## OBJECTIF
Recopiez mot pour mot un passage du texte fourni sur l'équipe de voile réunie à Genève. Commencez aux mots « Quelques jours plus » et arrêtez-vous après « aussi leur apparition. ».

## TEXTE FOURNI
###

Quelques jours plus tard, l’équipe encore embryonnaire se réunit une nouvelle fois à Genève. Les meilleurs spécialistes mondiaux de tous les départements nécessaires ont été sollicités. Un véritable who’s who de la voile internationale au plus haut niveau se retrouve dans les couloirs du désormais hôtel Starling, à côté de l’aéroport. Maîtres voiliers, météorologues, ingénieurs, constructeurs, analystes de performance, spécialistes des matériaux composites… Les premiers « gros bras » font aussi leur apparition.

Rolf Vrolijk explique comment il compte s’y prendre pour dessiner le meilleur voilier. Jochen Schuemann planifie le recrutement, attribue les positions, discute les compétences des uns et des autres. Organisée et méthodique, son approche tranche avec le génie créatif, plus intuitif, des Néo-Zélandais. Schuemann parle planfication, calendrier, programme. Les Kiwis parlent peu, ils sont précis, techniques. Brad Butterworth a une vue d’ensemble, stratégique. Russell Coutts dirige clairement, sans ambiguïté. Il est naturellement le chef de l’équipe pour tous les aspects liés à la compétition. Une savante alchimie se met en place, dans laquelle les membres suisses de l’équipe doivent se faire leur place.

###

(Entrées de position des items)
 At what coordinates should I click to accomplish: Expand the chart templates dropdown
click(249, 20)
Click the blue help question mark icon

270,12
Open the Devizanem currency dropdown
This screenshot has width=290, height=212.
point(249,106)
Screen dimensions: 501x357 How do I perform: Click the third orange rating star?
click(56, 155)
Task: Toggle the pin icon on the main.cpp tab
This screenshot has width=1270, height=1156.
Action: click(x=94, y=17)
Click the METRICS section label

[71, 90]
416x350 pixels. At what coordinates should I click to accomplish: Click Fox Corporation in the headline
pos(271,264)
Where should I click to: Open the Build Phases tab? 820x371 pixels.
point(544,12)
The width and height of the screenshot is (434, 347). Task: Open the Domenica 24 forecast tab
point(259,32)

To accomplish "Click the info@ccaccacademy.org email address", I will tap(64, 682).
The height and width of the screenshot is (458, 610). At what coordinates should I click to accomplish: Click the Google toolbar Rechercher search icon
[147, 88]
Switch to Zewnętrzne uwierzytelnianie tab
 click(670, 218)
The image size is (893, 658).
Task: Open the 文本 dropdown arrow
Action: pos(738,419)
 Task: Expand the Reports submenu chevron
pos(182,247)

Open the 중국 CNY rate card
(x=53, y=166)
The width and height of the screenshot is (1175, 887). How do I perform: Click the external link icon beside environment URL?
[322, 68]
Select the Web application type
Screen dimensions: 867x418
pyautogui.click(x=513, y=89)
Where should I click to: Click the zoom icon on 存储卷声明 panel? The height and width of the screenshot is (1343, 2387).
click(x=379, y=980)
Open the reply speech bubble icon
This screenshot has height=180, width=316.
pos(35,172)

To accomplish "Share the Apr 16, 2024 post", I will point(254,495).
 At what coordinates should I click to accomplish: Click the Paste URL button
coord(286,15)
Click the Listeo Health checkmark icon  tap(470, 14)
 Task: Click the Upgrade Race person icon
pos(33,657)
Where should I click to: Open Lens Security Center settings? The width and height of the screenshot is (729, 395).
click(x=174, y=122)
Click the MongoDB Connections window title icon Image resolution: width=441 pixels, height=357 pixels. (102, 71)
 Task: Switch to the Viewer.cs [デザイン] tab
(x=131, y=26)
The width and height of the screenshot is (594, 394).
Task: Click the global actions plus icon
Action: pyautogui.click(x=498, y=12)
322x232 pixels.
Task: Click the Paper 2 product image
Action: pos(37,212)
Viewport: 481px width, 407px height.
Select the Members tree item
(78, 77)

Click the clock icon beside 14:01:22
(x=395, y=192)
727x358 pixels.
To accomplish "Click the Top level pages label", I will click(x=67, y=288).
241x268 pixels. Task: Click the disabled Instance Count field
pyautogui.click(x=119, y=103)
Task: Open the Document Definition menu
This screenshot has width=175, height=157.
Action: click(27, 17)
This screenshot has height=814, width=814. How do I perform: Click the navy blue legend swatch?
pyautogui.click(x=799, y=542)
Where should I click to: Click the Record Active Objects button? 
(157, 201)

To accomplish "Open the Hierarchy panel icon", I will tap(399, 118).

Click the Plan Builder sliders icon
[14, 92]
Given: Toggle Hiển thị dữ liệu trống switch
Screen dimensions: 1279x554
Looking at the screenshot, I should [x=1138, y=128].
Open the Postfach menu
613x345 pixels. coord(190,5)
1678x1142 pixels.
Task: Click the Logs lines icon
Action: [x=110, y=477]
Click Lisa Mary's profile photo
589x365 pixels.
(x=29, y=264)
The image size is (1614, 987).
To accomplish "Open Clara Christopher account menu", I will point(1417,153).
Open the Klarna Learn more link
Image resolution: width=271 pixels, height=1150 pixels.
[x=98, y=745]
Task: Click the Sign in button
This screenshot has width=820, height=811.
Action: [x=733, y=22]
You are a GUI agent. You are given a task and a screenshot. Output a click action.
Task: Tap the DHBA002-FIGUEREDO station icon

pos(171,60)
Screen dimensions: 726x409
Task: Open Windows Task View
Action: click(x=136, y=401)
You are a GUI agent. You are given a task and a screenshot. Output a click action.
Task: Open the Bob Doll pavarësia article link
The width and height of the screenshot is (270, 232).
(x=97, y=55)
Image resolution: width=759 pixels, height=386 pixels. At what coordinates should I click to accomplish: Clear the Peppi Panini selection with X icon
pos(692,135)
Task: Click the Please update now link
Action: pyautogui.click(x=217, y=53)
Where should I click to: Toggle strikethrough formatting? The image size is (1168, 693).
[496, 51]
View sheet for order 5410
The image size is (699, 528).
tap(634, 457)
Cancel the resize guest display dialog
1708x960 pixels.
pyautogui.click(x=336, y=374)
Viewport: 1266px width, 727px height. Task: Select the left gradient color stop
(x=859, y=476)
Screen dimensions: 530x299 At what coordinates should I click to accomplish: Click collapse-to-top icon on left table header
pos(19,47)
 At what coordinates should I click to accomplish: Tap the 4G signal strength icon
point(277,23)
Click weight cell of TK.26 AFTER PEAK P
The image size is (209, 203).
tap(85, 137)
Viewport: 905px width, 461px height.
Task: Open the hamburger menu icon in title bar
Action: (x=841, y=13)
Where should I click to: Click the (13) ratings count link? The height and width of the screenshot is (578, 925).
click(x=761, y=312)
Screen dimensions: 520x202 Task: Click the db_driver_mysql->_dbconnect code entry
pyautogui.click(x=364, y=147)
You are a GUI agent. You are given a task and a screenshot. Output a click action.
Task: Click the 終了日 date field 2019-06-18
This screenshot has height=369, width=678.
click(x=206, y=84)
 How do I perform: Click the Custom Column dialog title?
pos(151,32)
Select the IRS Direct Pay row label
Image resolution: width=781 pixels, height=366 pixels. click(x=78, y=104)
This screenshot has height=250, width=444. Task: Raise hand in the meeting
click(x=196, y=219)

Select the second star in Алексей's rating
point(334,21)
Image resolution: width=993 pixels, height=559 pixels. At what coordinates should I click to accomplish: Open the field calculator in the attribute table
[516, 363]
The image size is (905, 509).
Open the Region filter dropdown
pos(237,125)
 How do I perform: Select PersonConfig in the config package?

###

## RÉPONSE FINALE
Quelques jours plus tard, l’équipe encore embryonnaire se réunit une nouvelle fois à Genève. Les meilleurs spécialistes mondiaux de tous les départements nécessaires ont été sollicités. Un véritable who’s who de la voile internationale au plus haut niveau se retrouve dans les couloirs du désormais hôtel Starling, à côté de l’aéroport. Maîtres voiliers, météorologues, ingénieurs, constructeurs, analystes de performance, spécialistes des matériaux composites… Les premiers « gros bras » font aussi leur apparition.